Short exercise A>
In the post about the Newsbeat Explains pilot, why was the prototype built with existing BBC News production systems rather than new tools?

Given text>
Posted by Barbara Zambrini on , last updated
Last August we launched our pilot in collaboration with Newsbeat. We originally set out to run Newsbeat Explains for three months to evaluate its performance with audiences and journalists. As a first positive sign of its performance, the pilot was actually extended to a total of five months as Newsbeat journalists enjoyed writing certain, complex stories in this new format. As the Newsbeat Editor, Anna Doble, later told us “this format made us more disciplined about story structure and simplicity.”
The Newsbeat Explains pilot ran on BBC Taster from August to the end of December 2016. It has been conceived as a mobile-first prototype aimed at younger audiences who are typically harder to reach by broadcasters. This concept aims to explain complex topics to our audience in a way that feels quite light and snappy. Journalists used it for niche original journalism and big broad topics.
The purpose of the public trial was to test our concept at a larger scale, with real audiences and over an extended period of time. The trial aimed to measure audience interest and gather feedback to understand if people engage with this new format for news stories.
As this format was welcomed by our target audience and journalists who used the prototype, it was selected as a new format for providing important Q&As prior to the 2017 General Elections. We have been working with journalists and using live production systems since the election was called a month ago to ensure a relatively smooth integration into the main BBC News product - and this is now live.
While our findings from our work on Newsbeat Explains is not intended to provide the solution to the future of news, we hope they will give some useful insights on how the prototype performed throughout the trial and how it was perceived by our audiences.
Newsbeat Explains was built using existing BBC News production systems - CPS, Vivo & LDP - in new, interesting ways. We didn’t want to impose new workflows upon Newsbeat journalists creating the content as we were interested in testing the concept rather than custom-made tools. Furthermore, we wanted to test the end-to-end workflow and learn how to use this process for creating stories at fast, newsroom pace. It was built as a fully responsive UI across desktop, tablet and mobile devices.
We were interested in gathering insights on our concept from two target groups: end users and journalists. More specifically we wanted to know:
- Do people engage with this format?
- Does it help understand the story better?
- Does it fit with their current consumption patterns?
- Test the end-to-end workflow
- Understand if the writing style works
- Learn how to create atomised content at fast, newsroom pace
A combination of quantitative and qualitative data has been gathered for the trial’s duration to evaluate it against our research questions. We adopted a 360 approach to evaluation of the pilot employing diverse tools for data gathering - from pure quantitative data tools to questionnaires, individual interviews with end users and journalists.
The pilot had a total of 10 stories written by Newsbeat journalists in our defined format over the duration of the trial and successfully attracted a substantial audience reaching approx 120k visitors. Reaching our audiences on a larger scale allowed us to identify patterns and answer with a degree of confidence, or at least provide us with clearer insights on some of our research questions.
The data gathered during the trial tells us visitors spent an average of 56 seconds. This reaffirms feedback from our target audience on time spent reading news in previous controlled user testing iterations on a smaller scale.
We also know about 40% of visitors opened approx 3.7 atoms - each story having on average 6 atoms. While we cannot ascertain which atoms were opened or their order, this could indicate a ‘skimming and digging’ pattern with visitors choosing which aspects of the story to find out more or preferring the overview mode as it appears to be the case for 60% of visits.

Short exercise B>
Duplicate the records from their first line up to and including the line with "Gai Kapernick [376, 443]".

Data for this exercise>
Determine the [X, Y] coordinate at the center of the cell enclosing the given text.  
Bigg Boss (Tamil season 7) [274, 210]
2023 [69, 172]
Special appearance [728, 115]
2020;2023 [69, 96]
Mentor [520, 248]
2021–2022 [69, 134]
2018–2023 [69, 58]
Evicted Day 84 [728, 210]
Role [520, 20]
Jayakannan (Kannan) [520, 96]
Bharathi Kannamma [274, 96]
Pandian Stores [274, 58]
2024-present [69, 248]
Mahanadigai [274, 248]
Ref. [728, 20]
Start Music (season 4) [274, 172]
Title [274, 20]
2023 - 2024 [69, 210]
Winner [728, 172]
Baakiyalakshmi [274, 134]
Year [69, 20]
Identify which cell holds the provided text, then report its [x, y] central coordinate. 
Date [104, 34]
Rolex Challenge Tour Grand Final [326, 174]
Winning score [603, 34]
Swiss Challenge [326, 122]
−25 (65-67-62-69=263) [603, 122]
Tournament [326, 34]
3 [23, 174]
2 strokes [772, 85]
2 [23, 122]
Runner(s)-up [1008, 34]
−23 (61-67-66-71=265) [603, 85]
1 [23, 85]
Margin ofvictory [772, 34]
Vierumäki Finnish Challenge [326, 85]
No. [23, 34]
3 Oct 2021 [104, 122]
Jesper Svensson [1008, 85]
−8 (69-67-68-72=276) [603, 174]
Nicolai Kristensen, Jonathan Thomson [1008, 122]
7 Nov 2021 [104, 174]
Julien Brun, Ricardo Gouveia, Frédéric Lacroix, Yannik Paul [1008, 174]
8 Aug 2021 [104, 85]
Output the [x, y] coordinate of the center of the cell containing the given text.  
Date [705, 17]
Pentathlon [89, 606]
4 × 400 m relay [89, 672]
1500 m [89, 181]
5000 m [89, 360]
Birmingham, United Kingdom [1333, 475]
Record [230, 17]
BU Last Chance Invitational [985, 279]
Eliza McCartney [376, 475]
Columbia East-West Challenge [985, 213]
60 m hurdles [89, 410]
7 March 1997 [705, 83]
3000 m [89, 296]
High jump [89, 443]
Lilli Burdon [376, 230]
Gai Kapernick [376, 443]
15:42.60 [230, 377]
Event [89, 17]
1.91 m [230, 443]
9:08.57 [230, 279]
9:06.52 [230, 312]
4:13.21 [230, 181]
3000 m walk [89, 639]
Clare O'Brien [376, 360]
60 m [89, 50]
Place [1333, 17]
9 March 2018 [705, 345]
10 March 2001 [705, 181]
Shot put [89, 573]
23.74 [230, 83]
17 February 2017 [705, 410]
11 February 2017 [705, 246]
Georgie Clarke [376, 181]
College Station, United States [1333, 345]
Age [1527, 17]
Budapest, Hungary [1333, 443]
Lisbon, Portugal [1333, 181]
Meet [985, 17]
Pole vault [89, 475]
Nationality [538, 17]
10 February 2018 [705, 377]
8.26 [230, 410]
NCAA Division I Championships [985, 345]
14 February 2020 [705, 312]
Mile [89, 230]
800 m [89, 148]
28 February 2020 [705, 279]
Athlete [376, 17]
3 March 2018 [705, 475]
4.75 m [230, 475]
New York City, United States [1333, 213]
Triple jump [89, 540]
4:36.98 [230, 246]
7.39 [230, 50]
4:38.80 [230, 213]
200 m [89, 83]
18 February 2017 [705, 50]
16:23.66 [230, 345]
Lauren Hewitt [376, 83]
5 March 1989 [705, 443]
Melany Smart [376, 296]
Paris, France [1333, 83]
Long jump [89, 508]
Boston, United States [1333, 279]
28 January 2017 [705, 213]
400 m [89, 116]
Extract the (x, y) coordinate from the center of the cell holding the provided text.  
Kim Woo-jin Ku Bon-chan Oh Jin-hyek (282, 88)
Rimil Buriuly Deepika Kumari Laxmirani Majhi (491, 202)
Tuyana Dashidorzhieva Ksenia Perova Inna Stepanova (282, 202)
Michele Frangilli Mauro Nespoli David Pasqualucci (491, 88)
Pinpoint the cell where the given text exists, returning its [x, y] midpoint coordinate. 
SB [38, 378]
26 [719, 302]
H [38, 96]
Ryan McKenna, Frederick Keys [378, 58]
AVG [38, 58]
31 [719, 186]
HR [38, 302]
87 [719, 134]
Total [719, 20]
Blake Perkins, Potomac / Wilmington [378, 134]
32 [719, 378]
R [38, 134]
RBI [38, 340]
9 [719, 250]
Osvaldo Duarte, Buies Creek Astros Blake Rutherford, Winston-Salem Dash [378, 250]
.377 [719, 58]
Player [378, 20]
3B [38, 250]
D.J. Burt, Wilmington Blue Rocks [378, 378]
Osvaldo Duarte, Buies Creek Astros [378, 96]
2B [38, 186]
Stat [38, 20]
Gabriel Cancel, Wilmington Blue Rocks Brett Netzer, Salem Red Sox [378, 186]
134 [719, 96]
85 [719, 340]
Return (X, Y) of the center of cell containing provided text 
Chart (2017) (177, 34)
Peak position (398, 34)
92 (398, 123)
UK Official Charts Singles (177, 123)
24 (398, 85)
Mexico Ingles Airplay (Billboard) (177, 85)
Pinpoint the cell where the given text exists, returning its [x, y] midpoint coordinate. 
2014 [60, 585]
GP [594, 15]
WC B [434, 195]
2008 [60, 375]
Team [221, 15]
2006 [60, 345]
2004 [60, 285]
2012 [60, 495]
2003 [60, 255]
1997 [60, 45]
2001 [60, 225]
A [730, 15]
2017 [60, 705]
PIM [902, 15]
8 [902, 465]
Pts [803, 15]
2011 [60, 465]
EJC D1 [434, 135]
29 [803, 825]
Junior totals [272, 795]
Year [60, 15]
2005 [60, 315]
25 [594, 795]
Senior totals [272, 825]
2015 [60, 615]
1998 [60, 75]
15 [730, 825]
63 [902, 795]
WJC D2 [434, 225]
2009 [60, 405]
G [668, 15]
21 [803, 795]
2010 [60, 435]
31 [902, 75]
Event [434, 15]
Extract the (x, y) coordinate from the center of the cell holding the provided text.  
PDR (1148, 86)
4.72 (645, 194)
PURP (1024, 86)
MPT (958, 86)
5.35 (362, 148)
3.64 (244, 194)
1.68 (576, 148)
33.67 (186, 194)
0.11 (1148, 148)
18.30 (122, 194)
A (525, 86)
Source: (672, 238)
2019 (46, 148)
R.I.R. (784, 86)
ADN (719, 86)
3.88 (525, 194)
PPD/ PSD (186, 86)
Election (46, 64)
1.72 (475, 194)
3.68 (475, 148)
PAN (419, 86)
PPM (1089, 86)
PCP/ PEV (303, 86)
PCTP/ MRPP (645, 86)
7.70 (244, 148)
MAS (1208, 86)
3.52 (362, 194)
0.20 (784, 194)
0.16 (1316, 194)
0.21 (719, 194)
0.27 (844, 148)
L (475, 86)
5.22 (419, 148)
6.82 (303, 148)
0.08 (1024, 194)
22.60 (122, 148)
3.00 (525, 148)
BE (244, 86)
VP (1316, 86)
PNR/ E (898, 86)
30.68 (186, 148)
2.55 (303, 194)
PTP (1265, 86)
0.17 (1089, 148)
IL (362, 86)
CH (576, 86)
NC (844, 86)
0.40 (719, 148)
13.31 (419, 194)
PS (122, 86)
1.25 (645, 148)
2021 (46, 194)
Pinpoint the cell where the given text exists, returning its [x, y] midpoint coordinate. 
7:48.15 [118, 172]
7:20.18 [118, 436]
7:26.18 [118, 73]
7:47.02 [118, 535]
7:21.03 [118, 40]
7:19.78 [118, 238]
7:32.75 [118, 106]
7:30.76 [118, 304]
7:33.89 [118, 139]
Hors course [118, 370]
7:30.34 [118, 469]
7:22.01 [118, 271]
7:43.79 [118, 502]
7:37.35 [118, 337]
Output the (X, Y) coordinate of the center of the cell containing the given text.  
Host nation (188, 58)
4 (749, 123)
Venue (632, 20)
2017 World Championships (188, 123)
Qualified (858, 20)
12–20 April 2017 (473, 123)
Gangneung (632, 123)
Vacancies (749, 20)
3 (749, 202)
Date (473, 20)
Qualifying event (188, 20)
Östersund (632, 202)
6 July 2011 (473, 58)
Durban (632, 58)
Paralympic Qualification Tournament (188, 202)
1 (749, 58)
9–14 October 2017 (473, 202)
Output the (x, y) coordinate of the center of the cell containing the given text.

Correct response A>
The team did not want to impose new workflows on the Newsbeat journalists creating the content, because they were interested in testing the concept rather than custom-made tools. They also wanted to test the end-to-end workflow and learn how to use this process for creating stories at fast, newsroom pace.

Correct response B>
Determine the [X, Y] coordinate at the center of the cell enclosing the given text.  
Bigg Boss (Tamil season 7) [274, 210]
2023 [69, 172]
Special appearance [728, 115]
2020;2023 [69, 96]
Mentor [520, 248]
2021–2022 [69, 134]
2018–2023 [69, 58]
Evicted Day 84 [728, 210]
Role [520, 20]
Jayakannan (Kannan) [520, 96]
Bharathi Kannamma [274, 96]
Pandian Stores [274, 58]
2024-present [69, 248]
Mahanadigai [274, 248]
Ref. [728, 20]
Start Music (season 4) [274, 172]
Title [274, 20]
2023 - 2024 [69, 210]
Winner [728, 172]
Baakiyalakshmi [274, 134]
Year [69, 20]
Identify which cell holds the provided text, then report its [x, y] central coordinate. 
Date [104, 34]
Rolex Challenge Tour Grand Final [326, 174]
Winning score [603, 34]
Swiss Challenge [326, 122]
−25 (65-67-62-69=263) [603, 122]
Tournament [326, 34]
3 [23, 174]
2 strokes [772, 85]
2 [23, 122]
Runner(s)-up [1008, 34]
−23 (61-67-66-71=265) [603, 85]
1 [23, 85]
Margin ofvictory [772, 34]
Vierumäki Finnish Challenge [326, 85]
No. [23, 34]
3 Oct 2021 [104, 122]
Jesper Svensson [1008, 85]
−8 (69-67-68-72=276) [603, 174]
Nicolai Kristensen, Jonathan Thomson [1008, 122]
7 Nov 2021 [104, 174]
Julien Brun, Ricardo Gouveia, Frédéric Lacroix, Yannik Paul [1008, 174]
8 Aug 2021 [104, 85]
Output the [x, y] coordinate of the center of the cell containing the given text.  
Date [705, 17]
Pentathlon [89, 606]
4 × 400 m relay [89, 672]
1500 m [89, 181]
5000 m [89, 360]
Birmingham, United Kingdom [1333, 475]
Record [230, 17]
BU Last Chance Invitational [985, 279]
Eliza McCartney [376, 475]
Columbia East-West Challenge [985, 213]
60 m hurdles [89, 410]
7 March 1997 [705, 83]
3000 m [89, 296]
High jump [89, 443]
Lilli Burdon [376, 230]
Gai Kapernick [376, 443]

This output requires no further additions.